Guys, I know this question got similarities with older posts here, but I'm stuck on getting a solution.
I've got this situation: I've downloaded from ncbi assembly a bacterial genus specific database made with the nucleotide sequences of genes, using the "CDS from genomic" option.
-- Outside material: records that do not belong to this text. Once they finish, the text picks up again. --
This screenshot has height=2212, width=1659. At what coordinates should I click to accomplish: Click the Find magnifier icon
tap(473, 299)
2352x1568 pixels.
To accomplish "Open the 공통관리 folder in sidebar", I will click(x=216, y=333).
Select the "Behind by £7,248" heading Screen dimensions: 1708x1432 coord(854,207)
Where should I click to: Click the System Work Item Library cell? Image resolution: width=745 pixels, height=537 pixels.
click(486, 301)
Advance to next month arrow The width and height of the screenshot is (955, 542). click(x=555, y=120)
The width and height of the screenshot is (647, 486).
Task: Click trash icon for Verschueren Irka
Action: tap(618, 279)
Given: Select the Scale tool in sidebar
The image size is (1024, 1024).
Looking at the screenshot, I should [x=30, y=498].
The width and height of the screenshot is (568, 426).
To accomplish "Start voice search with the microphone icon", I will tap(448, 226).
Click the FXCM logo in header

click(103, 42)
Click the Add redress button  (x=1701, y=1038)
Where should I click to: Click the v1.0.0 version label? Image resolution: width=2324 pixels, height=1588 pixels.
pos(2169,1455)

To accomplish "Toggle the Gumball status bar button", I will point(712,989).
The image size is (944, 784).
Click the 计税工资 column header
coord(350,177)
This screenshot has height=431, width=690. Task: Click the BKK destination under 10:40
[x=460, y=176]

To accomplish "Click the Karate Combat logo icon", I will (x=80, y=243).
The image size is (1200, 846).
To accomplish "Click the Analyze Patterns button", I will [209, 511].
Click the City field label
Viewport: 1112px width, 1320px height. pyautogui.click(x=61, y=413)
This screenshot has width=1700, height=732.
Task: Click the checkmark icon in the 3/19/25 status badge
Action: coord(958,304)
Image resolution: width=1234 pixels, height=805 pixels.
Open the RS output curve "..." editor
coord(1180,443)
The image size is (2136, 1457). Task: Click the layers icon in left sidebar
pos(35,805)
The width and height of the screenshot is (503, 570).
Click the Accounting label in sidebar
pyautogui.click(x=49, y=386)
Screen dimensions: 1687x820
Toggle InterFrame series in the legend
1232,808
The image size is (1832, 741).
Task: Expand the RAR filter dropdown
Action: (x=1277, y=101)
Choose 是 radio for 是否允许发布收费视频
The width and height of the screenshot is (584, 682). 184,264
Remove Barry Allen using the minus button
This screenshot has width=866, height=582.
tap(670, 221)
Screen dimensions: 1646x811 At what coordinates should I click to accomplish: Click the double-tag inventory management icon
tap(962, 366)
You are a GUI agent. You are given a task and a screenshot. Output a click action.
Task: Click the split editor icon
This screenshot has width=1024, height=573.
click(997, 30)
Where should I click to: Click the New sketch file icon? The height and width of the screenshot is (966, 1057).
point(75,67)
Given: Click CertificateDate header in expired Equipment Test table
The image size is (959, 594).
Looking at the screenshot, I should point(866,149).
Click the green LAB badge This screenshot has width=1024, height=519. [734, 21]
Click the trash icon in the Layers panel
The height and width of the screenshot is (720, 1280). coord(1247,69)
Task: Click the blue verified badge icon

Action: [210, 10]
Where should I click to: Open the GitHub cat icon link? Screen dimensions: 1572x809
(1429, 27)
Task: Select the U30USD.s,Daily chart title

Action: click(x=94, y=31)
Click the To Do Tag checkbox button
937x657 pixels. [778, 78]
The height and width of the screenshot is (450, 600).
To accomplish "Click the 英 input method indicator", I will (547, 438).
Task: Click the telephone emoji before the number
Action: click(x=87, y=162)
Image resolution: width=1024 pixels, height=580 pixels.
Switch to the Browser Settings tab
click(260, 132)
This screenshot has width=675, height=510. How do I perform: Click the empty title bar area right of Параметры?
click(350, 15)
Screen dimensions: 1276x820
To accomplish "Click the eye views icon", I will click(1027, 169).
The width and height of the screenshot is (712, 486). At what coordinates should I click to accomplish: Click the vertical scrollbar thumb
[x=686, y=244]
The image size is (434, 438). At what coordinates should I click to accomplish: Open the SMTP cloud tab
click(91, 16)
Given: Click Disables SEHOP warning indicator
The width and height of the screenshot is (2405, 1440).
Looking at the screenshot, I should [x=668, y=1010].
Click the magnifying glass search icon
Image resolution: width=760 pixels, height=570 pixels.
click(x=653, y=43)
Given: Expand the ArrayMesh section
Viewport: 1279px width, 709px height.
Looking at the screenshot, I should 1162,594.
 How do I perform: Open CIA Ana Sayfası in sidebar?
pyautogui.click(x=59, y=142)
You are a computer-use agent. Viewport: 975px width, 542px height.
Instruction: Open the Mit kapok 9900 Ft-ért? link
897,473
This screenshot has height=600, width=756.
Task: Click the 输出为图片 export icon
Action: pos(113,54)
While getting the final .fa file, I've seen there's no taxonomy info into the fasta header of each sequence. What I want to do is to include the taxonomy into the header, just the rank under the genus (so, species and type-strain) using the protein ID of each sequence, in order to have taxonomy info while using "stitle" output option in blastn against this database.
Is there any kind of pre-written script who does this task?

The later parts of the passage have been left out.